Classification of the urinary metabolome using machine learning and potential applications to diagnosing interstitial cystitis
Main Article Content
Keywords
interstitial cystitis, biomarker, urine, metabolomics, machine learning, artificial algorithm
Abstract
With the advent of artificial intelligence (AI) in biostatistical analysis and modeling, machine learning can potentially be applied into developing diagnostic models for interstitial cystitis (IC). In the current clinical setting, urologists are dependent on cystoscopy and questionnaire-based decisions to diagnose IC. This is a result of a lack of objective diagnostic molecular biomarkers.

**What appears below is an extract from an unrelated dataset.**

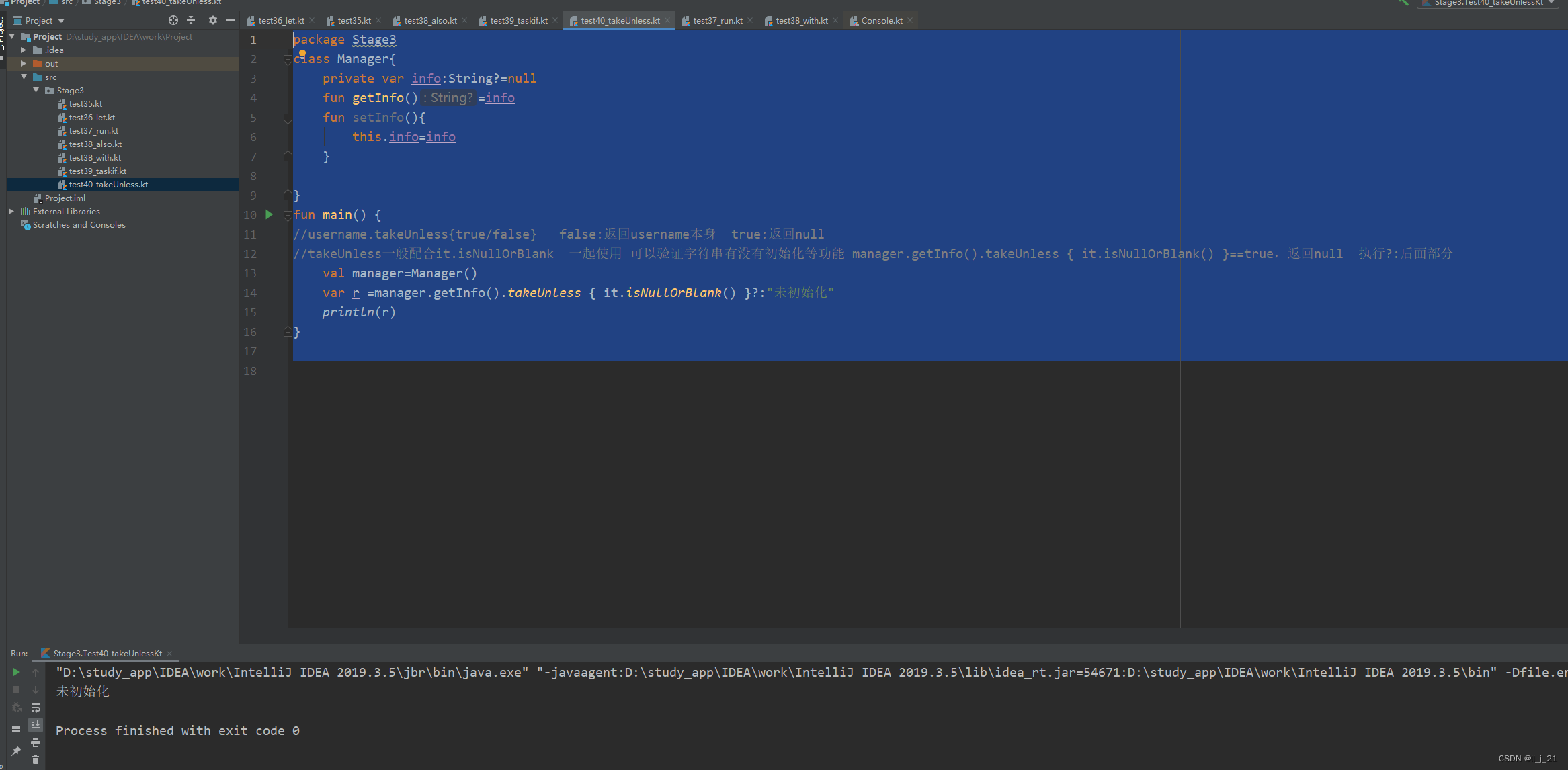Click test38_also.kt tab
Viewport: 1568px width, 770px height.
(x=425, y=20)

The purpose of this study was to develop a machine learning-based method for diagnosing IC and assess its performance using metabolomics profiles obtained from a prior study. To develop the machine learning algorithm, two classification methods, support vector machine (SVM) and logistic regression (LR), set at various parameters, were applied to 43 IC patients and 16 healthy controls. There were 3 measures used in this study, accuracy, precision (positive predictive value), and recall (sensitivity). Individual precision and recall (PR) curves were drafted. Since the sample size was relatively small, complicated deep learning could not be done. We achieved a 76%–86% accuracy with leave-one-out cross validation depending on the method and parameters set. The highest accuracy achieved was 86.4% using SVM with a polynomial kernel degree set to 5, but a larger area under the curve (AUC) from the PR curve was achieved using LR with a l1-norm regularizer. The AUC was greater than 0.9 in its ability to discriminate IC patients from controls, suggesting that the algorithm works well in identifying IC, even when there is a class distribution imbalance between the IC and control samples. This finding provides further insight into utilizing previously identified urinary metabolic biomarkers in developing machine learning algorithms that can be applied in the clinical setting.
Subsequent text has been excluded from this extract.